Extracted data entries:
<<<<

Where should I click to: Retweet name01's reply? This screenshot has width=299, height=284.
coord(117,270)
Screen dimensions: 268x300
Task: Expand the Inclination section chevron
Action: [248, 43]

>>>>

### Task objective
The records above are to be duplicated in full and exactly.

### Result of this exercise
Where should I click to: Retweet name01's reply? This screenshot has width=299, height=284.
coord(117,270)
Screen dimensions: 268x300
Task: Expand the Inclination section chevron
Action: [248, 43]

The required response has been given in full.